Extracted information:
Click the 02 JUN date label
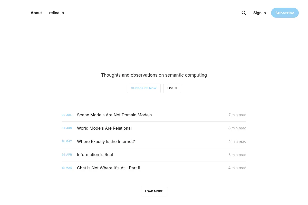Screen dimensions: 308x205 tap(67, 128)
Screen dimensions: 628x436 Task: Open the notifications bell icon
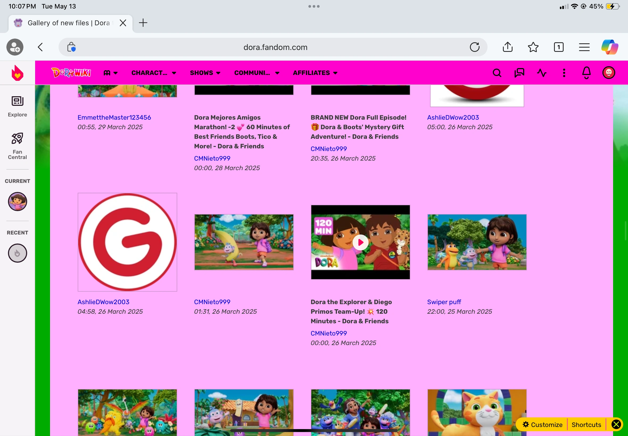point(586,73)
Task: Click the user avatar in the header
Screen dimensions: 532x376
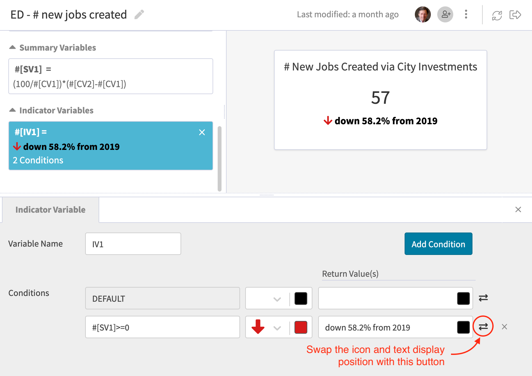Action: click(x=423, y=14)
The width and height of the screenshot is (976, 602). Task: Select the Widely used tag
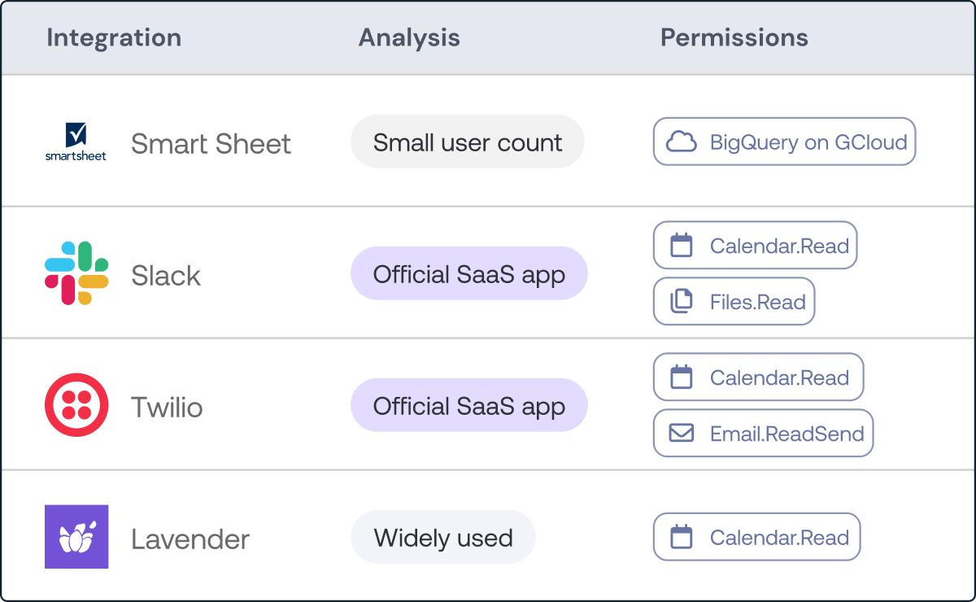(443, 538)
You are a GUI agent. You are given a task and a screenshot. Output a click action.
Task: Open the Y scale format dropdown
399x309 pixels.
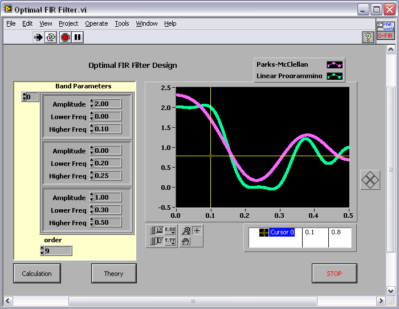point(170,241)
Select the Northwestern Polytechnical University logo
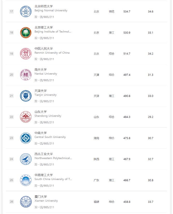The image size is (173, 214). click(26, 159)
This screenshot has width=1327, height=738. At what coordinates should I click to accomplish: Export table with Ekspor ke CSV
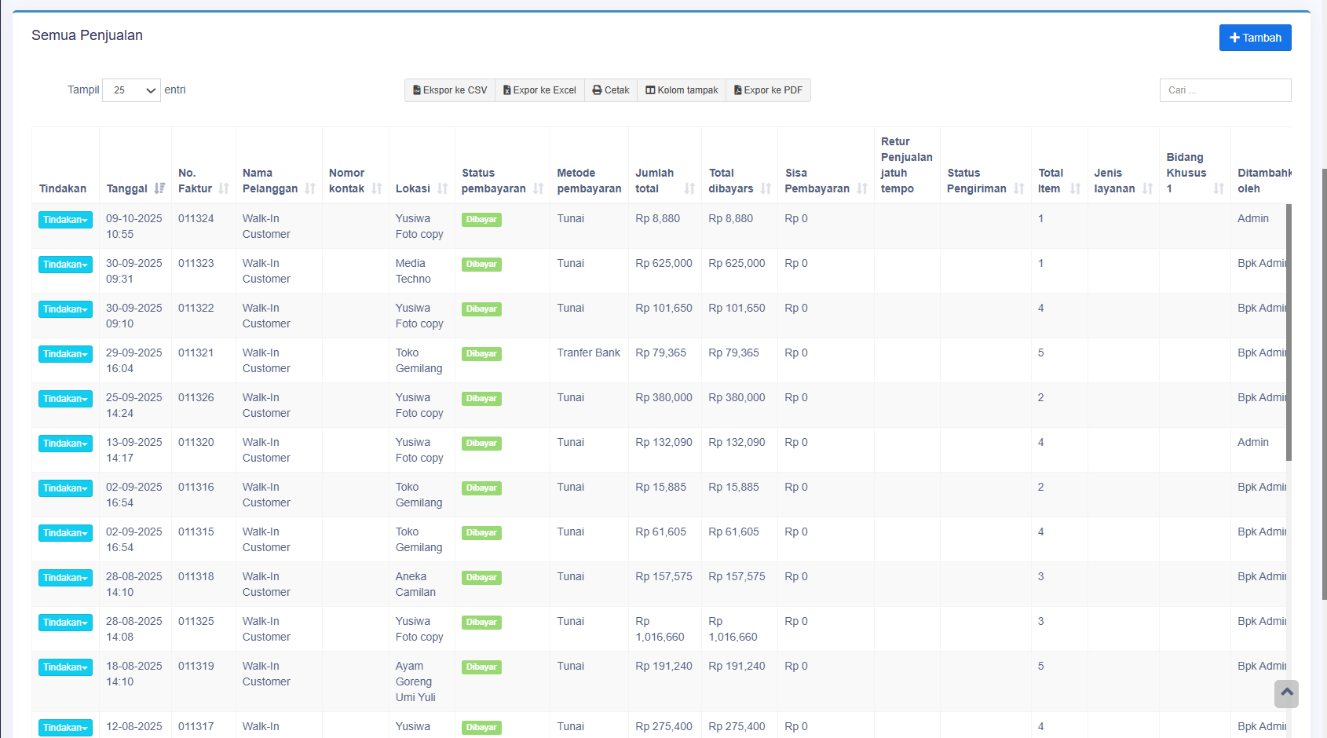click(450, 90)
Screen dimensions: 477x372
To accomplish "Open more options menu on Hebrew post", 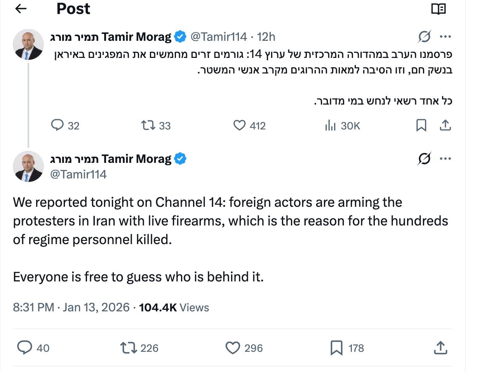I will (445, 37).
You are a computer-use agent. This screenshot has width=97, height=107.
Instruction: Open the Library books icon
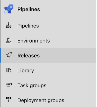click(x=9, y=70)
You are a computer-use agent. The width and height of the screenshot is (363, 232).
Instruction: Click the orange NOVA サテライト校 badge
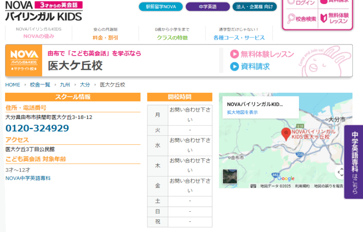pos(24,61)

Goal: Please repeat the stretch from the line containing "You are a computer-use agent. The" through the end of the listing, replacing "orange" with "blue" and changing nothing else. Leave the pictures out of your answer.

Task answer:
You are a computer-use agent. The width and height of the screenshot is (363, 232).
Instruction: Click the blue NOVA サテライト校 badge
pos(24,61)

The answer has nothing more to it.